Publicly-accessible
Japanese Text Initiative
1st Edition
Prepared for the University of Virginia Library Electronic Text Center.
The Noh, especially the Noh of spirits, abounds in dramatic situations, perhaps too subtle and fragile for our western stage, but none the less intensely dramatic. Kumasaka is martial despite the touch of Buddhism in the opening scene, where the spirit is atoning for his past violence.
Tsunemasa is gentle and melancholy. It is all at high tension, but it is a psychological tension, the tension of the séance. The excitement and triumph are the nervous excitement and triumph of a successful ritual. The spirit is invoked and appears.

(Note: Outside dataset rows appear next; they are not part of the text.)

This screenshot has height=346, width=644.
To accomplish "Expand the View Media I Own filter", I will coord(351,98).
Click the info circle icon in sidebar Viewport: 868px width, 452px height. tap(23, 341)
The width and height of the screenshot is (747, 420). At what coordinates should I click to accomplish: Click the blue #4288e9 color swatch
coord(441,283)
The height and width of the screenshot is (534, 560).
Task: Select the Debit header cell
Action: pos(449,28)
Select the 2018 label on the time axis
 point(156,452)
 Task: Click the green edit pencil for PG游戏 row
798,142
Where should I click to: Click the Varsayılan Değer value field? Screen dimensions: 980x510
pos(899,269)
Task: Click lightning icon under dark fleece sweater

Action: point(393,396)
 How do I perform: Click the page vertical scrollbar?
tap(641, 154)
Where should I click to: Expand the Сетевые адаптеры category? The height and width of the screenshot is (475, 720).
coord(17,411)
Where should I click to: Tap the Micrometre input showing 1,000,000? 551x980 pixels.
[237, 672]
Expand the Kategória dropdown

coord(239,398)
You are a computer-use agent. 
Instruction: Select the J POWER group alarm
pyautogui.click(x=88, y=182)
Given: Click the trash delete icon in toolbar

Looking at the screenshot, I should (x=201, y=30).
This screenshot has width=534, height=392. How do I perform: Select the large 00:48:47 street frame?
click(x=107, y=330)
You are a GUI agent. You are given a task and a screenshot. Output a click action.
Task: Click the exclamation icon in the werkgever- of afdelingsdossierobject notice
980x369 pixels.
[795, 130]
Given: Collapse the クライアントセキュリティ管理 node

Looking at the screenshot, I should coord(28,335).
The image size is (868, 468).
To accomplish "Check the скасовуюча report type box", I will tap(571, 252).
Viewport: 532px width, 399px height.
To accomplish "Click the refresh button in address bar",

The parallels with Western spiritist doctrines are more than interesting. Note the spirit's uncertainty as to his own success in appearing. The priest wonders if he really saw anything. The spirit affirms that "The body was there if you saw it."
As to the quality of poetry in this work: there is the favoured youth, soon slain; the
"Era gia l'ora che volge il disio."
[ They perform a service to the spirit of Tsunemasa. ]I am Sodzu Giokei, keeper of the temple of Ninnaji. Tajima no Kami Tsunemasa, of the house of Taira, was loved by the Emperor when he was a boy, but he was killed in the old days at the battle of the West Seas. And this is the Seizan lute that the Emperor gave him before that fighting. I offer this lute to his spirit in place of libation; I do the right service before him.
Although it is midnight I see the form of a man, a faint form, in the light there. If you are spirit, who are you?
I am the ghost of Tsunemasa. Your service has brought me.
Is it the ghost of Tsunemasa? I perceive no form, but a voice.
It is the faint sound alone that remains.
O! But I saw the form, really.
It is there if you see it.
I can see.
Are you sure that you see it, really?
O, do I, or do I not see you?
Changeful Tsunemasa, full of the universal unstillness, looked back upon the world. His voice was heard there, a voice without form. None might see him, but he looked out from his phantom, a dream that gazed on our world.
It is strange! Tsunemasa! The figure was there and is gone, only the thin sound remains. The film of a dream, perhaps! It was a reward for this service.
When I was young I went into the court. I had a look at life then. I had high favour. I was given the Emperor's biwa. 1 That is the very lute you have there. It is the lute called "Seizan." I had it when I walked through the world.
It is the lute that he had in this world, but now he will play Buddha's music.
Bring out what stringed lutes you possess, and follow his music.
[ He plays. ]And I will lead you unseen.
Midnight is come; we will play the "midnight-play," Yabanraku.
The clear sky is become overclouded; the rain walks with heavier feet.
They shake the grass and the trees.
It was not the rain's feet. Look yonder.
A moon hangs clear on the pine-bough. The wind rustles as if flurried with rain. It is an hour of magic. The bass strings are something like rain; the small strings talk like a whisper. The deep string is a wind voice of autumn; the third and the fourth strings are like the crying stork in her cage, when she thinks of her young birds toward nightfall. Let the cocks leave off their crowing. Let no one announce the dawn.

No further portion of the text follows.